May 312020
 
 May 31, 2020  Posted by  Breaches, Court, Featured News, Healthcare, U.S.

There’s a development in a medical confidentiality breach case that has been going on for years.

In December, 2015, Pro Publica reported the case of  Dr. Barry Helfmann,and Short Hill Associates in New Jersey, who were being sued for revealing patients’ names and diagnostic codes and treatment codes in collection lawsuits filed by a law firm they retained to handle collections for them. As outrageous at that seemed to many people, such disclosures in court filins reportedly did not violate any New Jersey law, and it did not violate HIPAA, because the practice was not covered by HIPAA.  In April, 2017, however, the state moved  to revoke or suspend Helfmann’s license, accusing him, in part, of failing to prevent details of patients’ mental health diagnoses and treatments from being disclosed when his practice sued them over unpaid bills. The action was brought under state law.
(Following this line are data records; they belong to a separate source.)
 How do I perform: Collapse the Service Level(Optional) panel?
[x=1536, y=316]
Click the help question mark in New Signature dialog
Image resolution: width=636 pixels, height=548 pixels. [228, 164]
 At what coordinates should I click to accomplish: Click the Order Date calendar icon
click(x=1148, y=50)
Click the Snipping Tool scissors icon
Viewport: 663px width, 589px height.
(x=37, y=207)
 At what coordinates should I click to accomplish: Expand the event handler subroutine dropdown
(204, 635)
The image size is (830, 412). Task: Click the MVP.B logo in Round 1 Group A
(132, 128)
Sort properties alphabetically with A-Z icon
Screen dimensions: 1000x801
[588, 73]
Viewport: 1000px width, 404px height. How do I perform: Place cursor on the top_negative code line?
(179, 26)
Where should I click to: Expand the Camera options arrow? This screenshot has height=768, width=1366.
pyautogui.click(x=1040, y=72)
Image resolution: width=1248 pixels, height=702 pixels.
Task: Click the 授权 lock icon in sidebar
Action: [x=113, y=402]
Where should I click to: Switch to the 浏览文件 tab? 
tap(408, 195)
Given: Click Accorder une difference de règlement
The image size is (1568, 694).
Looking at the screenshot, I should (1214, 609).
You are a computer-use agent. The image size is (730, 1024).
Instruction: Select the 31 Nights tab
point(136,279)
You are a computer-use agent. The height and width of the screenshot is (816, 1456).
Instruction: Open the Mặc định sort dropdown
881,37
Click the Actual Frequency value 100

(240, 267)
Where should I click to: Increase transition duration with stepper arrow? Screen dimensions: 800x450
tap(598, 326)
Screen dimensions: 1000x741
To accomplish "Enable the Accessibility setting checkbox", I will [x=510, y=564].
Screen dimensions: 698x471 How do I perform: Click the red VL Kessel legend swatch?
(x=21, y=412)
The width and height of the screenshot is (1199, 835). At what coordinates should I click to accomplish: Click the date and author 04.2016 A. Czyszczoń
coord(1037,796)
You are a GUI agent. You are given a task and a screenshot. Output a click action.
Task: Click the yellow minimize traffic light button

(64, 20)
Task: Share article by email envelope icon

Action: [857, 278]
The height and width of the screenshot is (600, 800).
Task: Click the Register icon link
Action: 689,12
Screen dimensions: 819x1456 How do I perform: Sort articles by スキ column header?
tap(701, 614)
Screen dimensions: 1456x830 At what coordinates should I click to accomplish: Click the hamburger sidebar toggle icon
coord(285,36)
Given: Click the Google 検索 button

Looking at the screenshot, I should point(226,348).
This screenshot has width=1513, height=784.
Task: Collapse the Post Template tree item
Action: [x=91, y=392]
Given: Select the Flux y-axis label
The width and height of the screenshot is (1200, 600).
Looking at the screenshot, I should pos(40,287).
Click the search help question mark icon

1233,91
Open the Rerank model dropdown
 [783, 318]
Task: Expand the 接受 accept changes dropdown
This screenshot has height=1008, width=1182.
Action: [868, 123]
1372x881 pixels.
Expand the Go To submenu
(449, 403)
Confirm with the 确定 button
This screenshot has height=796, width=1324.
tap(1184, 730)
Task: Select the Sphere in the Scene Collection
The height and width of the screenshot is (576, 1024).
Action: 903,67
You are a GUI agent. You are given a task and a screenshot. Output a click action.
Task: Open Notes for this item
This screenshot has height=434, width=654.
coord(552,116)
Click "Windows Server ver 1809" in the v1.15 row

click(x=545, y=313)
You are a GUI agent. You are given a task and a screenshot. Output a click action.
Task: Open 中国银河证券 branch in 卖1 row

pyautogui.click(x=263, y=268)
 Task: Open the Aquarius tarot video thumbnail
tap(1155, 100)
In June, 2018, Pro Publica reported that New Jersey’s state Board of Psychological Examiners had upheld a decision by an administrative law judge that Helfmann,

“did not take reasonable measures to protect the confidentiality of his patients’ protected health information,” Lisa Coryell, a spokeswoman for the state attorney general’s office, said in an email.

The administrative law judge recommended that Helfmann pay a fine and a share of the investigative costs. The board went further, ordering that Helfmann’s license be suspended for two years, Coryell wrote. During the first year, he will not be able to practice; during the second, he can practice, but only under supervision. Helfmann also will have to pay a $10,000 civil penalty, take an ethics course and reimburse the state for some of its investigative costs. The suspension is scheduled to begin in September.

The investigative costs Dr. Helfmann was ordered to pay came to $110,542.08. They were explained in an August, 2018 order by the board. Because the state had prevailed on two of five counts it had filed against the psychologist, the board decided he should pay for 2/5 of the investigative costs of the case.

Dr. Helfmann appealed the state board’s decision to the Superior Court of New Jersey. He did not challenge the charge relating to inadequate record keeping on treatment, but did appeal the count concerning improper disclosing of confidential patient information. The court issued their opinion this week on May 29.   They affirmed.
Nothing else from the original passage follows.